Apple’s stock reaped the benefits of a positive quarterly earnings report and surprisingly good profit announcement as the company sold more of its iPhones than expected – 31.2 million between April and June. Its shares rose five percent in early trading on Wednesday.
But there are signs of slowing sales growth, which means investors are focused on what Apple is going to do about that with new products in the autumn and non-hardware initiatives.
Ross Rubin, an analyst with Reticle Research said: “They talked about moving into schools with the iPad, moving into enterprise with the iPad. Also a lot of cloud activity and new content choices available on Apple TV. So even though some of the device categories, Mac, iPod may be maturing now, slowing down, we are seeing how the company is trying to really build out that ecosystem in the future.”
Software and services growth are crucial, but it is the hardware that gets Apple fans excited and many market analysts are waiting for the expected launch of new iPhones – including a cheaper, more basic model – and updated iPads later this year, before pronouncing on the stock’s future.
China fall, not so fast says the CEO
A sharp drop in Apple’s revenue in China in the second quarter underscored the challenges it faces in what is now its second-largest market as cheaper Chinese rivals close the technology gap.
CEO Tim Cook blamed China’s slowing economic growth, but said he remained bullish on that market. The “economy clearly doesn’t help us, nor others,” he told analysts.
He said, however, that the revenue numbers do not tell the whole story. Apple records revenue when it supplies resellers, who then sell the products to consumers.
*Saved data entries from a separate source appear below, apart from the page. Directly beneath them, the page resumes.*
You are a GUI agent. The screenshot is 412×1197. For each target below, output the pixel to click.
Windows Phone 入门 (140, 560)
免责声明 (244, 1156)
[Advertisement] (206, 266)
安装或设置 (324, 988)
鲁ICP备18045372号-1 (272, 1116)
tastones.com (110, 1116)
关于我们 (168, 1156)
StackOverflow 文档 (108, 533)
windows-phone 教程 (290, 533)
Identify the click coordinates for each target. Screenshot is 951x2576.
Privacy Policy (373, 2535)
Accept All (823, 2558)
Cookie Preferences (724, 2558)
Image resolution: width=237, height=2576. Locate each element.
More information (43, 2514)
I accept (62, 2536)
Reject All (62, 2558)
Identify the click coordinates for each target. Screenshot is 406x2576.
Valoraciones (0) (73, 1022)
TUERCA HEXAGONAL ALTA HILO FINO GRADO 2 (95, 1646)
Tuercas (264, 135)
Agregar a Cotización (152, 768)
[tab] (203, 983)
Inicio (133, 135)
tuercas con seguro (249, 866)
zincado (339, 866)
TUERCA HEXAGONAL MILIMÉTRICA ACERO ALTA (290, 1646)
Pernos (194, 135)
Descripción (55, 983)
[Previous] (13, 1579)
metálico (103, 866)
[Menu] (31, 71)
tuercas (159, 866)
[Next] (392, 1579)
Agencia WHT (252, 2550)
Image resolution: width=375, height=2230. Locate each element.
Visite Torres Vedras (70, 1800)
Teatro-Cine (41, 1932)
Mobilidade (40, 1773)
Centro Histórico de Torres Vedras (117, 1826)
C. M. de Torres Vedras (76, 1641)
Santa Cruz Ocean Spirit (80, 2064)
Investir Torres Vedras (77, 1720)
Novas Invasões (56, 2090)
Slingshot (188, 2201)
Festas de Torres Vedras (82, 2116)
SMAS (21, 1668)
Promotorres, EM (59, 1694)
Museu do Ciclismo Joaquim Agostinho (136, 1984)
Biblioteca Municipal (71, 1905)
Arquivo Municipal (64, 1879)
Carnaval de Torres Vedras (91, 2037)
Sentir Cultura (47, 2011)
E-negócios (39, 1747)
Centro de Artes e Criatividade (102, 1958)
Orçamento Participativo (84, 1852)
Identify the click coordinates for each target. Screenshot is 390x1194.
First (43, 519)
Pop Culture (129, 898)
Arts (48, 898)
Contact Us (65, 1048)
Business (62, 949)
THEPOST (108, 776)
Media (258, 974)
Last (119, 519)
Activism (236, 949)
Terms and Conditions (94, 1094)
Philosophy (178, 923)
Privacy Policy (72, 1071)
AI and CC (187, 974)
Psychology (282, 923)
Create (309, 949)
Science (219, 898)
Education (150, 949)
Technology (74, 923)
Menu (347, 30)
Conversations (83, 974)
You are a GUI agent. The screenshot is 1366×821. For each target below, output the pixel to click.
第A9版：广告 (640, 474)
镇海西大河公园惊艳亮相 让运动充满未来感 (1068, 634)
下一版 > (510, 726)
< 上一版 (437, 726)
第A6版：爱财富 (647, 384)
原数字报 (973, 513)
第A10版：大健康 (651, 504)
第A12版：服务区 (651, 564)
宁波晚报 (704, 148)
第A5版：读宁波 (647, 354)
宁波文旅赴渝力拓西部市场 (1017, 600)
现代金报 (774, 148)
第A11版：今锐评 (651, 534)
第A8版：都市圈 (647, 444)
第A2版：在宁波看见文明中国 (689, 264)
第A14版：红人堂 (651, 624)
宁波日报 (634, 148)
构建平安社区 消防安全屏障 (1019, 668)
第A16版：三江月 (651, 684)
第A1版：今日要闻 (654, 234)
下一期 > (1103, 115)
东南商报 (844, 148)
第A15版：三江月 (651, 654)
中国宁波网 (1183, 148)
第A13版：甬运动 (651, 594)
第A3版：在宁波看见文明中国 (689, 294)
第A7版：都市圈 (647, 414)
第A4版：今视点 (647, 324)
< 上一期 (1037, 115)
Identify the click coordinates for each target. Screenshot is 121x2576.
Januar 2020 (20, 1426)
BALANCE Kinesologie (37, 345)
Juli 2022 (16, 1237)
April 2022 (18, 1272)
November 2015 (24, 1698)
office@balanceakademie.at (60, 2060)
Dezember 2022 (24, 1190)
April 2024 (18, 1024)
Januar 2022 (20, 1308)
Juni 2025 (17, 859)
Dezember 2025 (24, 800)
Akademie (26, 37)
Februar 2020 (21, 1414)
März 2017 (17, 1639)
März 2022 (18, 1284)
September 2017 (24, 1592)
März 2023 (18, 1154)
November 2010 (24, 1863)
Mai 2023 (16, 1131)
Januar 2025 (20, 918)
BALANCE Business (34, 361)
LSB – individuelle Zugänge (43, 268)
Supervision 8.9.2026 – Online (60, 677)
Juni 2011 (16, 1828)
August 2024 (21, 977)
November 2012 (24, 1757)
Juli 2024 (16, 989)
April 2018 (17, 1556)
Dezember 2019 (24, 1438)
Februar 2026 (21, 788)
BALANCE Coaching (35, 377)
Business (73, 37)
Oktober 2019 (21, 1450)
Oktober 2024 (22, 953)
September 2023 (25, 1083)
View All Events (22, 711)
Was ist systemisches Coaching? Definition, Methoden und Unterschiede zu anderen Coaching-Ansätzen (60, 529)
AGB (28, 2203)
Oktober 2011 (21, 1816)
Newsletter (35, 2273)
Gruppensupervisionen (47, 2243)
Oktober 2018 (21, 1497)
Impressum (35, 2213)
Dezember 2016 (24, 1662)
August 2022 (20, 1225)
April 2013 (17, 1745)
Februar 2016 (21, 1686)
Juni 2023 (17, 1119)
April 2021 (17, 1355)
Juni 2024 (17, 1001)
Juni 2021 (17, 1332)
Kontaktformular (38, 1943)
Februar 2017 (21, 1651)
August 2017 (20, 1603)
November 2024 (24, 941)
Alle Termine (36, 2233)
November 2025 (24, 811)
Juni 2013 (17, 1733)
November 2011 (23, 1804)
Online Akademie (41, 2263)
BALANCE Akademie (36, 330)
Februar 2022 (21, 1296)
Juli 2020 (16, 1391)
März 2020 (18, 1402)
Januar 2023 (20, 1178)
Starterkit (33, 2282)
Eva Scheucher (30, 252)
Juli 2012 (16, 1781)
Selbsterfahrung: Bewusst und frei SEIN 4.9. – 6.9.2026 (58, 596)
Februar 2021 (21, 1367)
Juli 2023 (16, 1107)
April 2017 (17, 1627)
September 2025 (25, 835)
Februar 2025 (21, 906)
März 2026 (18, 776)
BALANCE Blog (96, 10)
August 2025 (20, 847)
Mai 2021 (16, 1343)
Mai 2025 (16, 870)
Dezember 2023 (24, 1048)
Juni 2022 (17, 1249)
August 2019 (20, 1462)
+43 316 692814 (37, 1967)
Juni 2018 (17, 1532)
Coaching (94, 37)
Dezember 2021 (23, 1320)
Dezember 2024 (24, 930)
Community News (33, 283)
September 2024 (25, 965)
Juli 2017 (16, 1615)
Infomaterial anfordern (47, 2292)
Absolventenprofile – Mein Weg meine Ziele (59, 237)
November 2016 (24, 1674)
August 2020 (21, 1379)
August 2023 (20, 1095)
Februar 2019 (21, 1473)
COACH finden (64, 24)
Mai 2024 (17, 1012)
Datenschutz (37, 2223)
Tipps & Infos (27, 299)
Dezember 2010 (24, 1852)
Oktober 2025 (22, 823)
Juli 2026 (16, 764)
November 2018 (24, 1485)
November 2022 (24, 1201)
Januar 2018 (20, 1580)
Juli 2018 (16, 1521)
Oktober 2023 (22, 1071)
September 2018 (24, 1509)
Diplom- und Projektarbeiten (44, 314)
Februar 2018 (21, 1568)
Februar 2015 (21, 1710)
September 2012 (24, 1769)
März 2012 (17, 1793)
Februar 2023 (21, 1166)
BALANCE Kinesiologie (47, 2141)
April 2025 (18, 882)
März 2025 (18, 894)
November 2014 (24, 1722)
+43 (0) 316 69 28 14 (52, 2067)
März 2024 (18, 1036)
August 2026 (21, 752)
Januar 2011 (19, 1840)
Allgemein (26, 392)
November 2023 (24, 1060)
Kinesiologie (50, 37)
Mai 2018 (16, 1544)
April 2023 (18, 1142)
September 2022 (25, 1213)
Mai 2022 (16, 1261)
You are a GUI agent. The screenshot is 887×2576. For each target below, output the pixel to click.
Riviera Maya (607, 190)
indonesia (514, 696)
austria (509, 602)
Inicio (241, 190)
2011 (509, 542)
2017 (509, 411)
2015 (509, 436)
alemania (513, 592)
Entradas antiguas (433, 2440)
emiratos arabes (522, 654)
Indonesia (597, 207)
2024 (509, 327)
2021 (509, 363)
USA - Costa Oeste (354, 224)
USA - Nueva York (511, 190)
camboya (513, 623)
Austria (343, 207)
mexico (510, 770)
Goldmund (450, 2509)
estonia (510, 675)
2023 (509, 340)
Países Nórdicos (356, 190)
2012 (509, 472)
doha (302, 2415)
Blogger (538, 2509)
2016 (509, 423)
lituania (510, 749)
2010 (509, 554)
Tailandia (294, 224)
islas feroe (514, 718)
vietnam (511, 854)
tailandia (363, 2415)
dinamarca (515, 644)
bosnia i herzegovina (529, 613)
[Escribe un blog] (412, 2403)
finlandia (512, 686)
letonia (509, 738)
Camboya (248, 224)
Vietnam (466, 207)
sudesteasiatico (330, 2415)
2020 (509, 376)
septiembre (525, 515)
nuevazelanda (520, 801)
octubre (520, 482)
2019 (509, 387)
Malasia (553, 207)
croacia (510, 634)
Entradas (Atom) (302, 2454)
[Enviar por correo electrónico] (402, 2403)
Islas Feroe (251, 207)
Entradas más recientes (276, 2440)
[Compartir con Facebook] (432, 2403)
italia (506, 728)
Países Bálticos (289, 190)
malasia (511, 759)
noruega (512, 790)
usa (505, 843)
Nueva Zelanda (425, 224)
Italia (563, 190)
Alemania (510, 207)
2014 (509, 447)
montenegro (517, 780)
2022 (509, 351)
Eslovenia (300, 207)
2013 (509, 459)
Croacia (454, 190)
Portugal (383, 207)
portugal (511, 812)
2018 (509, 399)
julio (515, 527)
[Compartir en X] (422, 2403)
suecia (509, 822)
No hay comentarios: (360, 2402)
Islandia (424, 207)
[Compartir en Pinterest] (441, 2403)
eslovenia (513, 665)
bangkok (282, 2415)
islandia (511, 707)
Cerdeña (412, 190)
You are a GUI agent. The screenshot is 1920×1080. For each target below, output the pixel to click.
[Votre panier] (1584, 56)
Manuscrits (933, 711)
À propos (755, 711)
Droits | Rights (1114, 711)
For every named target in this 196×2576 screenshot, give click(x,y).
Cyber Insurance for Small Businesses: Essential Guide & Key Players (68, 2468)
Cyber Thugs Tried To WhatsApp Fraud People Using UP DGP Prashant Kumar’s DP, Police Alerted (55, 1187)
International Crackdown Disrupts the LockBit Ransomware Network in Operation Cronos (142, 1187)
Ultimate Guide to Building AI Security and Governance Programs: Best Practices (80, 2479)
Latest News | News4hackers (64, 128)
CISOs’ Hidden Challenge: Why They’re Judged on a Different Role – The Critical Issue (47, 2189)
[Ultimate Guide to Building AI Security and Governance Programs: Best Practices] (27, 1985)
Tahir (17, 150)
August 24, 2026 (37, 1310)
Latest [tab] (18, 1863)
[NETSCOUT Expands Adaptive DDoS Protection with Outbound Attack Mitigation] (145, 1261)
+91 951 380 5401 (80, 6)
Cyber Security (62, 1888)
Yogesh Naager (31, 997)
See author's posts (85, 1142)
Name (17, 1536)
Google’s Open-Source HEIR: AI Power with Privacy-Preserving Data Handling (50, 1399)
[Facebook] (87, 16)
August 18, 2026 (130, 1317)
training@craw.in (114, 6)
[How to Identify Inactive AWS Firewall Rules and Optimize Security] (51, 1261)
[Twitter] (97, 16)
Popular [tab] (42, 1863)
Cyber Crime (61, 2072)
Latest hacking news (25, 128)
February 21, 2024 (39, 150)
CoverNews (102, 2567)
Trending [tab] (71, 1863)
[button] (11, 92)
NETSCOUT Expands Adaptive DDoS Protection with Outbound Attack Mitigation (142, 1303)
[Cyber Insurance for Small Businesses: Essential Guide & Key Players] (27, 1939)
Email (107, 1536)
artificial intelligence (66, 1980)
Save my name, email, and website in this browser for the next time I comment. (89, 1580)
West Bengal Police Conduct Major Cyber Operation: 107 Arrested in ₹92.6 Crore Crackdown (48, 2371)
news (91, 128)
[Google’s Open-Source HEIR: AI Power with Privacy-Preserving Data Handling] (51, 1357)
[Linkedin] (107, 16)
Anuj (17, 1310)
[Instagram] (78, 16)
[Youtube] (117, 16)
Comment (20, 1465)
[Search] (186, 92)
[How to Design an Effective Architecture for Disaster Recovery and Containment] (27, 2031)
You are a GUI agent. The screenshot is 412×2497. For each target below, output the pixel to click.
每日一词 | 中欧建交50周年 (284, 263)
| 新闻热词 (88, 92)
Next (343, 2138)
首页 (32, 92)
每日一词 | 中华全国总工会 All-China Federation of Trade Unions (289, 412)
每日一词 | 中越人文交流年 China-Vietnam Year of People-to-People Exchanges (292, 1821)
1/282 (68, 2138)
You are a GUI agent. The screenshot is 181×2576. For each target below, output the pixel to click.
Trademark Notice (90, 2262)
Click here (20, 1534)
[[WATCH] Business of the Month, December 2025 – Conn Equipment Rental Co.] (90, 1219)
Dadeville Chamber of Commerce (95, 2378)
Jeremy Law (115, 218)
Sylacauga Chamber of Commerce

Sales to consumers – or sell-through – slipped just four percent in Greater China from a year ago. By that same measure, mainland Chinese sell-through sales actually rose five percent year-on-year, though that was a deceleration in growth, Cook said.
The global battle for mobile supremacy is not just between Apple and Samsung. Huawei and ZTE are growing across their Chinese home base, and South Korea’s LG said on Wednesday it sold a record 12.1 million smartphones in April-June, more than double its year-ago sales.
However, even excluding China, Apple’s revenue in Asia Pacific did fall 35 percent quarter-on-quarter.